Regulation Reference: (EU) No 2015/35 - supplementing Dir 2009/138/EC - taking up & pursuit of the business of Insurance and Reinsurance (SII)

Topic: Solvency Capital Requirement (SCR)

Article: 143

Status: Final

Date of submission: 30 Jan 2024

Question

Article 142(6) of Commission Delegated Regulation (EU) 2015/35 defines capital requirement for mass-lapse such as: The capital requirement for mass lapse risk shall be equal to the loss in basic own funds of insurance and reinsurance undertakings that would result from a combination of the following instantaneous events: a) the discontinuance of 70 % of the insurance policies falling within the scope of operations referred to with Article 2(3)(b)(iii) and (iv) of Directive 2009/138/EC, for which discontinuance would result in an increase of technical provisions without the risk margin and where one of the following conditions are met: (…) b) the discontinuance of 40 % of the insurance policies other than those falling within point (a) for which discontinuance would result in an increase of technical provisions without the risk margin; c) where reinsurance contracts cover insurance or reinsurance contracts that will be written in the future, the decrease of 40 % of the number of those future insurance or reinsurance contracts used in the calculation of technical provisions. (…) When considering a 1-year time horizon, what should be the right application of the three scenarios above?

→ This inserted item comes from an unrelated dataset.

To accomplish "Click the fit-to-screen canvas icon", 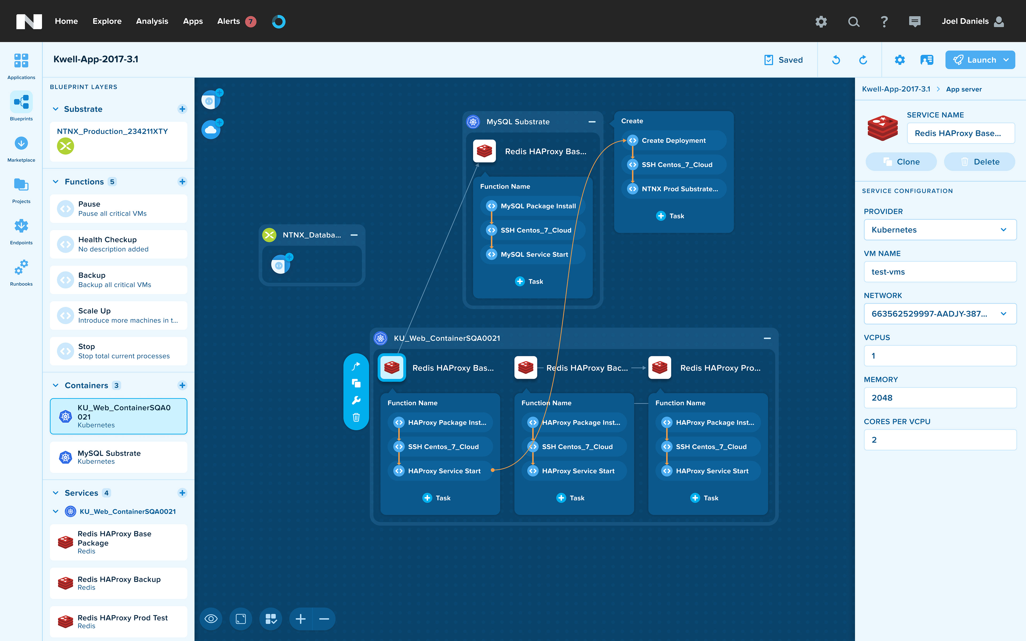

Option 1: The lapse rate for the whole year should be equal to the stress, e.g., for the scenario under letter b) lapses for the next 12 months would be 40%. Option 2: The instantaneous event occurs the first day of the period. Therefore, the lapse rate for the whole year should be equal to the stress plus the best estimate lapse assumptions to the remaining portfolio. For example, for the scenario under letter b) lapses for the next 12 months would be 40% + lapses according to best estimate assumptions for the remaining business.

EIOPA answer

Option 2 is correct.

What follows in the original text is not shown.